── DATASET ──

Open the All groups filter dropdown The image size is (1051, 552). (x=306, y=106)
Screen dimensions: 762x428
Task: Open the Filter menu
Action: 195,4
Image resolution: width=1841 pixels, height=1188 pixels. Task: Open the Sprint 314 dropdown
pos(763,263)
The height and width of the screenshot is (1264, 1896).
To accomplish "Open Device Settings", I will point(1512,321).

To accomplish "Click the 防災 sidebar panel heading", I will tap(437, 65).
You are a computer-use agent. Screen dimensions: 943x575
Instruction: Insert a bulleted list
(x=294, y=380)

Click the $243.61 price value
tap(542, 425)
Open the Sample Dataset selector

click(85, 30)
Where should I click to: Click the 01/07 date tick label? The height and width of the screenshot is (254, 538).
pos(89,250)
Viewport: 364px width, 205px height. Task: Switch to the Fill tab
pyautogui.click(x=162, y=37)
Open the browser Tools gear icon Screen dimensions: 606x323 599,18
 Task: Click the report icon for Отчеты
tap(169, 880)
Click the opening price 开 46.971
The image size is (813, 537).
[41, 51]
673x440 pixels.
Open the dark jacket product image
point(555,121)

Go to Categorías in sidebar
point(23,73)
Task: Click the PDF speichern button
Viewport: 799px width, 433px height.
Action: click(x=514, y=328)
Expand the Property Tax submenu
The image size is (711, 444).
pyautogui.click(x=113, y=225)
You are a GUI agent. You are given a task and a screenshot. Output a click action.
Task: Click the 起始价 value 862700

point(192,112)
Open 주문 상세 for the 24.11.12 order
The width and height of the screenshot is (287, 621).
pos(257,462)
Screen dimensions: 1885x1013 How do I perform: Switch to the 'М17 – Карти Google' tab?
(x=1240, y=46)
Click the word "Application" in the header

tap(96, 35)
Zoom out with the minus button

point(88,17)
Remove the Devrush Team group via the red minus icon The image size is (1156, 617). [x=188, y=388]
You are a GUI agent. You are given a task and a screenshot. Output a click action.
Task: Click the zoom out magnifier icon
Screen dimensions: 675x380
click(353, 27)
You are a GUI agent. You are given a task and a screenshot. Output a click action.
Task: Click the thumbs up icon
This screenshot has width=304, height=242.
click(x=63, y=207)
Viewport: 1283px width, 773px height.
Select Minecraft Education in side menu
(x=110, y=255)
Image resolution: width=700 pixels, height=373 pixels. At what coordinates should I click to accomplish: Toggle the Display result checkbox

───

> EXERCISE DIRECTIONS
Reproduce all of the records above with every occurrence of "GUI agent" replaced by "interface agent", leaving everything else unchanged.

> SOLUTION TO THIS TASK
Open the All groups filter dropdown The image size is (1051, 552). (x=306, y=106)
Screen dimensions: 762x428
Task: Open the Filter menu
Action: 195,4
Image resolution: width=1841 pixels, height=1188 pixels. Task: Open the Sprint 314 dropdown
pos(763,263)
The height and width of the screenshot is (1264, 1896).
To accomplish "Open Device Settings", I will point(1512,321).

To accomplish "Click the 防災 sidebar panel heading", I will tap(437, 65).
You are a computer-use agent. Screen dimensions: 943x575
Instruction: Insert a bulleted list
(x=294, y=380)

Click the $243.61 price value
tap(542, 425)
Open the Sample Dataset selector

click(85, 30)
Where should I click to: Click the 01/07 date tick label? The height and width of the screenshot is (254, 538).
pos(89,250)
Viewport: 364px width, 205px height. Task: Switch to the Fill tab
pyautogui.click(x=162, y=37)
Open the browser Tools gear icon Screen dimensions: 606x323 599,18
 Task: Click the report icon for Отчеты
tap(169, 880)
Click the opening price 开 46.971
The image size is (813, 537).
[41, 51]
673x440 pixels.
Open the dark jacket product image
point(555,121)

Go to Categorías in sidebar
point(23,73)
Task: Click the PDF speichern button
Viewport: 799px width, 433px height.
Action: click(x=514, y=328)
Expand the Property Tax submenu
The image size is (711, 444).
pyautogui.click(x=113, y=225)
You are a interface agent. You are given a task and a screenshot. Output a click action.
Task: Click the 起始价 value 862700

point(192,112)
Open 주문 상세 for the 24.11.12 order
The width and height of the screenshot is (287, 621).
pos(257,462)
Screen dimensions: 1885x1013 How do I perform: Switch to the 'М17 – Карти Google' tab?
(x=1240, y=46)
Click the word "Application" in the header

tap(96, 35)
Zoom out with the minus button

point(88,17)
Remove the Devrush Team group via the red minus icon The image size is (1156, 617). [x=188, y=388]
You are a interface agent. You are given a task and a screenshot. Output a click action.
Task: Click the zoom out magnifier icon
Screen dimensions: 675x380
click(353, 27)
You are a interface agent. You are given a task and a screenshot. Output a click action.
Task: Click the thumbs up icon
This screenshot has width=304, height=242.
click(x=63, y=207)
Viewport: 1283px width, 773px height.
Select Minecraft Education in side menu
(x=110, y=255)
Image resolution: width=700 pixels, height=373 pixels. At what coordinates should I click to accomplish: Toggle the Display result checkbox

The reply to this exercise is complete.